1. A remote control device, comprising:

a housing;

a central processor arranged in the housing and configured to control operations of the remote control device;

a thermoelectric generator arranged in the housing and coupled to the central processor;

a button module arranged in the housing and coupled to the central processor and the thermoelectric generator; and

a communication module coupled to the central processor and the thermoelectric generator,

wherein:

the thermoelectric generator includes an electricity generator having two metal sheets made of different materials, the two metal sheets being connected to each other at two connection points and forming a closed loop circuit via the two connection points, and

the electricity generator is configured to generate a thermoelectromotive force based on a temperature difference between the two connection points, and power the central processor, the button module, and the communication module using the thermoelectromotive force.

2. The remote control device of claim 1, further comprising:

an energy storage coupled to the thermoelectric generator.

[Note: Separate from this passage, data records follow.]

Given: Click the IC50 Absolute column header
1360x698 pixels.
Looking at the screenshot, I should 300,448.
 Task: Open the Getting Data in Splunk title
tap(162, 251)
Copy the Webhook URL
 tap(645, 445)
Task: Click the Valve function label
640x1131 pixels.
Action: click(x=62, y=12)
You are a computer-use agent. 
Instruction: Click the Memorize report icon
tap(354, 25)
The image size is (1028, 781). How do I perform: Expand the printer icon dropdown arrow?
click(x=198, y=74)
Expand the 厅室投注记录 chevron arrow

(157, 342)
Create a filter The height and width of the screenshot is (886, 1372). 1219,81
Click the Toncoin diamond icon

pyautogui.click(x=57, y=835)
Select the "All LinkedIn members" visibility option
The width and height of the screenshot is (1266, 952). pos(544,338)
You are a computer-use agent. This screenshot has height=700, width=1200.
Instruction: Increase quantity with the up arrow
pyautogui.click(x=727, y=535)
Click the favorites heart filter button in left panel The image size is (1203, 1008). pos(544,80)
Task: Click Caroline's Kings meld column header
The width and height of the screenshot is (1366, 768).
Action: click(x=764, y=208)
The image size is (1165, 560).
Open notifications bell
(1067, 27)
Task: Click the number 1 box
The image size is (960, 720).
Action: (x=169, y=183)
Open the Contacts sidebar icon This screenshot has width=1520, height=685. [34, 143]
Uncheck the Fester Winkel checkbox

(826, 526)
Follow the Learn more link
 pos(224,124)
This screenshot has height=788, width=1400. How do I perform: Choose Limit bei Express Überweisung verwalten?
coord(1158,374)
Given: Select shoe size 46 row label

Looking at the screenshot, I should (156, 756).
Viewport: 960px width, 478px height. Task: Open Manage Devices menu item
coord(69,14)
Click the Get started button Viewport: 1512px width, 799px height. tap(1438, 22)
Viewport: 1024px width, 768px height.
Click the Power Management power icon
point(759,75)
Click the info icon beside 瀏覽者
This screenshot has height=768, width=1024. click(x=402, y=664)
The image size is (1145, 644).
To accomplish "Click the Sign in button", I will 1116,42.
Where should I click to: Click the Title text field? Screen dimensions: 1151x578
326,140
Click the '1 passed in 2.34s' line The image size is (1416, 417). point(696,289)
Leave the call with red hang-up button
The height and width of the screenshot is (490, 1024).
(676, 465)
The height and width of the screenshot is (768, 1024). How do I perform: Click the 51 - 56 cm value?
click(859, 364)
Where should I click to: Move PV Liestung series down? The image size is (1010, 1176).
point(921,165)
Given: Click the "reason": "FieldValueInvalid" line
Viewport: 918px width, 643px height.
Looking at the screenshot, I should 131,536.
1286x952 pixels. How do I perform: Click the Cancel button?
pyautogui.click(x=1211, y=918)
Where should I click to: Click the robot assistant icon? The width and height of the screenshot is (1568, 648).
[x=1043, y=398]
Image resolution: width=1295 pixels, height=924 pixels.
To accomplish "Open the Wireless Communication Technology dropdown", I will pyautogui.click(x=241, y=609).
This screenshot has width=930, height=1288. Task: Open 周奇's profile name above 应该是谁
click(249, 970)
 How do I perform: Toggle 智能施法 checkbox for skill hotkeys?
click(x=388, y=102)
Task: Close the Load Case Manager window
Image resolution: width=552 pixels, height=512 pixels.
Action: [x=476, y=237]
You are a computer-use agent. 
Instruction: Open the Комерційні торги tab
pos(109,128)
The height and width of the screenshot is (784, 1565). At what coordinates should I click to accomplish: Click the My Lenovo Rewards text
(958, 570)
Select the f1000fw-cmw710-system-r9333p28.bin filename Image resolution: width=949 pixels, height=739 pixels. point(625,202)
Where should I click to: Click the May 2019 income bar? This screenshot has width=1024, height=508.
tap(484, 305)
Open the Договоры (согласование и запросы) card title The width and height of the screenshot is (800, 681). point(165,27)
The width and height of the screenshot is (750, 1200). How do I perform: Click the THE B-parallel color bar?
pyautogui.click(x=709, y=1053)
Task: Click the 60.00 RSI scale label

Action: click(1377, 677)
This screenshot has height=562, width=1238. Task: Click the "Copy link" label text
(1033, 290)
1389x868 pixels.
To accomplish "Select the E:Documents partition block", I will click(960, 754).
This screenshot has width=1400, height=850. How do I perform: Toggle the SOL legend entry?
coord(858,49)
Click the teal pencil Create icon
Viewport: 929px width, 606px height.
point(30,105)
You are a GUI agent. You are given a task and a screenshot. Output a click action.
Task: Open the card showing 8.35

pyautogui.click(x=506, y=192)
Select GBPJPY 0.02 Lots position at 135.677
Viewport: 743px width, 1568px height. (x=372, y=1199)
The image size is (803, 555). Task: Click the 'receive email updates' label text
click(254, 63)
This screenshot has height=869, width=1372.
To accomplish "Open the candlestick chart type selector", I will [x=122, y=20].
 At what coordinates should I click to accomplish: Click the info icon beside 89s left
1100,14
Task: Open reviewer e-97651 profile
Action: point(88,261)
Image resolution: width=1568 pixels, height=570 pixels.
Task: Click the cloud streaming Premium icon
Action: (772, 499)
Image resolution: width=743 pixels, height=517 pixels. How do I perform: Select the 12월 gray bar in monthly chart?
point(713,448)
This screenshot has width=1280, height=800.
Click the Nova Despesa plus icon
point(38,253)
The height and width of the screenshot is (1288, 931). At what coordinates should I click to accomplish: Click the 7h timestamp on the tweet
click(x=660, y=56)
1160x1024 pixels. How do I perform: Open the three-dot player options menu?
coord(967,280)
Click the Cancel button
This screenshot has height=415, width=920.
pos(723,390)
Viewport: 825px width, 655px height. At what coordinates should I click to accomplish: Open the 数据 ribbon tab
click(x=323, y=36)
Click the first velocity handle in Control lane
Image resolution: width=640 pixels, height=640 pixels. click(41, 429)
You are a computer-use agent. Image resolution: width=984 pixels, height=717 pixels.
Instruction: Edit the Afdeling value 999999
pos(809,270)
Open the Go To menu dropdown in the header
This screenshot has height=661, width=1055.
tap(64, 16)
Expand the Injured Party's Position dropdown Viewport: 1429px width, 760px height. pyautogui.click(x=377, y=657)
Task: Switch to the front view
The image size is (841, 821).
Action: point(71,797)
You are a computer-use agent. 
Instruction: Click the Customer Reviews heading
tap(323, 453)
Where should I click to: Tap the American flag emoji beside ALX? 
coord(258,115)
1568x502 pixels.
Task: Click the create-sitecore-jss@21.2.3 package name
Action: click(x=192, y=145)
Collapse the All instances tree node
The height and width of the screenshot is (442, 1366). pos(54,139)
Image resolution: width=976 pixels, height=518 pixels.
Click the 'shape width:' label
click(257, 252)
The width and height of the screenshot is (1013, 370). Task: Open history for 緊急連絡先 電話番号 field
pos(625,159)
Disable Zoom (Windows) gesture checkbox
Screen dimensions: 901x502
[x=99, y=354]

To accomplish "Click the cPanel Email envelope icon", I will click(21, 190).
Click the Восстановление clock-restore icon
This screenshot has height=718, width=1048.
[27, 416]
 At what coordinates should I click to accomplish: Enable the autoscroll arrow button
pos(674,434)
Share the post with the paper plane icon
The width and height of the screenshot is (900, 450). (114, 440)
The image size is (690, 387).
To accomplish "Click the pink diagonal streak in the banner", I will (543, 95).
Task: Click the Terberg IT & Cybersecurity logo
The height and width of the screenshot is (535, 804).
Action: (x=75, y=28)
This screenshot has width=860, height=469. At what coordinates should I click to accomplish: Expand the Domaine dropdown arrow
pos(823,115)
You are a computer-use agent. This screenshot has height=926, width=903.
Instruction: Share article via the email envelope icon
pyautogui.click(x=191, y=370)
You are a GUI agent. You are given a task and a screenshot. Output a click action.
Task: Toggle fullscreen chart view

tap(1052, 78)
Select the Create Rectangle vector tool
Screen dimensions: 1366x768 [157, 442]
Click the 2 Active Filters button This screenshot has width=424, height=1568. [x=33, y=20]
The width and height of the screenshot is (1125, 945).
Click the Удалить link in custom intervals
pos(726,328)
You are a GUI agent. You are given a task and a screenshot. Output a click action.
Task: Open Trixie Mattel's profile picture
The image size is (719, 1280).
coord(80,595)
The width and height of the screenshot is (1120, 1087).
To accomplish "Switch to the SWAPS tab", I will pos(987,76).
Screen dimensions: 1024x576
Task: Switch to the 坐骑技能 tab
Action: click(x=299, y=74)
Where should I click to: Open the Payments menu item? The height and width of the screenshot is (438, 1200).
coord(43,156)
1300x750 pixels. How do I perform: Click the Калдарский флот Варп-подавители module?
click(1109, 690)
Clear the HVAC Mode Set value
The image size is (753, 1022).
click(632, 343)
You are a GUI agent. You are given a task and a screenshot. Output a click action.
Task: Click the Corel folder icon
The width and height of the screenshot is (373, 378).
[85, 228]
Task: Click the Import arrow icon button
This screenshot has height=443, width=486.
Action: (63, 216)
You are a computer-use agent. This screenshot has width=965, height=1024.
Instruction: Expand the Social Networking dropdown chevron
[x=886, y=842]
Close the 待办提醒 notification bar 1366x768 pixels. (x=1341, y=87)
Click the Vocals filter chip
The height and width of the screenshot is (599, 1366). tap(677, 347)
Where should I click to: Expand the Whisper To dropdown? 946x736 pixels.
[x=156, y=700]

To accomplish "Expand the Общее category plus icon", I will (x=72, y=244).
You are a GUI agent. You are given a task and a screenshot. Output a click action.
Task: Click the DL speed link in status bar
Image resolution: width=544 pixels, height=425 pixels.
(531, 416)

3. The remote control device of claim 2, wherein the energy storage includes a storage capacitor.

4. The remote control device of claim 2, further comprising:

an energy indicator coupled to the energy storage and configured to indicate an off state when there is no electric energy stored in the energy storage and an on state when there is electric energy stored in the energy storage.

5. The remote control device of claim 2, further comprising:

a Universal Serial Bus (USB) interface coupled to the energy storage.

6. The remote control device of claim 2, further comprising:

a switch coupled to the energy storage; and

a flashlight coupled to the switch.

7. The remote control device of claim 1, wherein the button module includes a plurality of buttons, each corresponding to a function of the remote control device.

8. The remote control device of claim 1, wherein the thermoelectric generator further includes:

a rectifier coupled to the electricity generator; and

a voltage stabilizer, one end of the voltage stabilizer being coupled to the rectifier, and the other end of the voltage stabilizer being coupled to the central processor, the button module, and the communication module.

9. The remote control device of claim 1, wherein the two metal sheets in the electricity generator are made of titanium alloys or aluminum alloys.

10. The remote control device of claim 1, wherein the communication module includes one of a Bluetooth module, a Wireless Fidelity (WiFi) module, an infrared module, or a Near Field Communication (NFC) module.